The unfamiliar boom of cannon echoed across frigid waters; a wholly unexpected flag appeared; boats scuttled like beetles; whale carcasses floated loose; sails flapped (when there was wind) in frantic attempts at escape through ice and fog, or into the three-mile territorial waters of neutral Russia where capture was forbidden by international law.
Under steam and sail, the rebels devoured victims individually or in groups and rushed on to the next. They ordered some to follow as they chased others. Giant pillars of black smoke smudged the crystal air. Towers of flame glowed through fog or illuminated midnight dusk. Four of the oldest and slowest were bonded[*] and sent off to San Francisco crammed with almost eight hundred prisoners of war. There were no casualties. A number of captured sailors joined the Confederates.
The remaining sixty or so American whalers scattered like pigeons seeking protection in harbors, bays, and sounds, or behind ice, islands, or capes, some for several weeks. The North Pacific whaling fleet and its season were devastated.
After destroying Euphrates and William Thompson, Shenandoah crossed the 180th meridian, logging a second Thursday, June 22, and culled three Yankees from a group of nine whalers that included a Frenchman and a couple of Hawaiians.[†]
Shenandoah’s Captain James Waddell, a North Carolinian, conversed in his cabin with Captain Jonathan C. Hawes of the captured whaler Milo. Hawes said he had heard of the cruiser being near Australia and was astonished to find her here, initially assuming she was a Russian vessel sent to make preparations for laying telegraph cable under the straits.
They agreed that the war was deplorable while Waddell assured his prisoner that the issue was not personal. Hawes said the war was over but could not produce documentary evidence. He described Waddell as, “pleasant spoken, and polite and gentlemanly in his demeanor.” With Hawes’s wife and daughter on board, Waddell bonded Milo and loaded two hundred prisoners.[6]
Anxious to be off after other prizes, Waddell instructed the boarding party on another capture, Sophia Thornton, to return immediately after they cut down her masts so she couldn’t run. The whalemen were ordered to set fire to their own ship and row over to Milo with whatever provisions they could carry.
Master’s Mate Cornelius Hunt observed the disabled vessel with her masts dragging alongside and the boats pulling away as bright tongues of fire shot skyward. When necessity compels a sailor to torch the ship he has learned to love, Hunt recalled, “he has good grounds for complaints against the fates.”[7]
Captain Tucker of Sophia Thornton asked to retain some of his $90 cash to see him through at San Francisco. “No sir,” replied Waddell, “your people have beggared me and my family and taken away all our property, and I can’t see any reason for accommodating you.”[8]
The aptly named Jireh Swift—reportedly the fastest whaler in the fleet—tried to get within Russian territorial waters along the Siberian coast, but was caught short after a three-hour chase in light breezes. When Lieutenant Sydney Smith Lee, nephew of R.E. Lee, boarded, he found captain and crew with their personal effects packed and ready to leave; the bark was in flames twenty minutes later. Mason thought they should have captured at least three more of the enemy as they scattered into and around drift ice.
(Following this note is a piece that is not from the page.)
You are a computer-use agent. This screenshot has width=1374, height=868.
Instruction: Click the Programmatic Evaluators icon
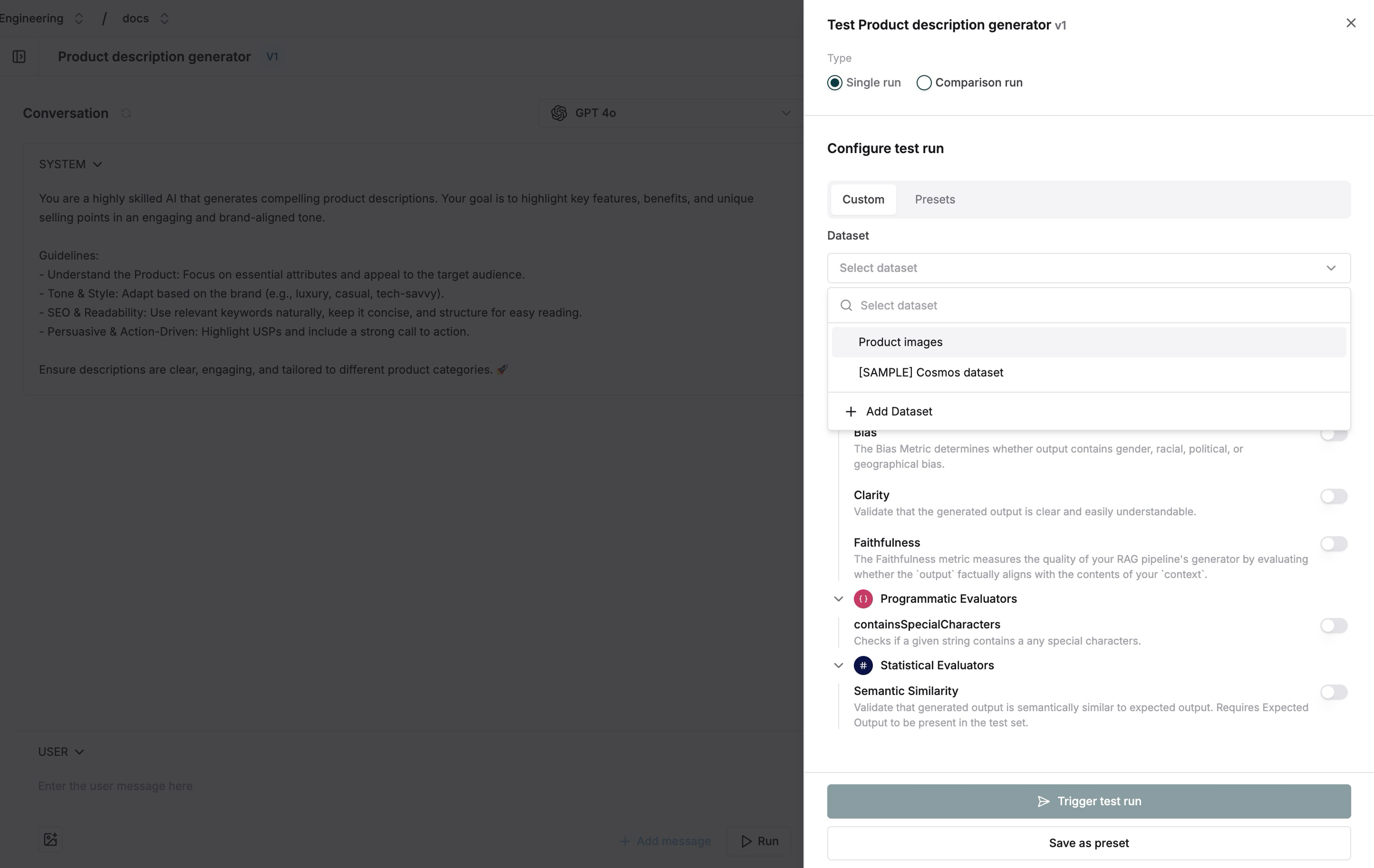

Captain Williams of Jireh Swift told Waddell that he did not believe the war was over but that the South would yield eventually. He also said the South should have sent a cruiser to the Arctic two years before; the destruction of the New England whaling fleet, “would have more seriously affected the Northern mind than a dozen battles in Virginia.”[9]
To Waddell, this remark revealed, “the genuine philosophy and morality of his countrymen.” They waged war only for money, he complained. High tariffs taxed the people while politicians fed on fat contracts and government expenditures, and manufacturers realized fortunes. Newspapers related gory battles, increased circulation, and enriched their proprietors. The government stimulated business by issuing paper and creating a debt that the South would eventually pay. “[The war] was only to be stopped on the mercenary principle of showing that it would no longer pay to keep it up.”[10]
The weather continued to worry Lieutenant Whittle. When it was clear enough to see any distance, they steamed on but had to stop frequently for fear of ice. Light fogs with calm or light breezes were to their advantage; impenetrable fogs quite the reverse. They brought out foghorns and blew lustily in the hope that potential victims would respond but had no success. Several potential prizes were lost in the murk.
On June 23, the brigantine Susan Abigail was taken. She was a trader straight from San Francisco with an immense quantity of liquor, gunpowder, and guns to trade for native fur and ivory. Captain Redfield expressed uncertainty about the outcome of the war but said he was having a good season and did not want his ship burned, which Dr. Lining considered the best reason for doing so.
Newspapers up to April 17 stated that the Southern government had fled Richmond and that Lee had surrendered, but others reported that Lee had joined General Johnston in North Carolina for an indecisive battle against General Sherman.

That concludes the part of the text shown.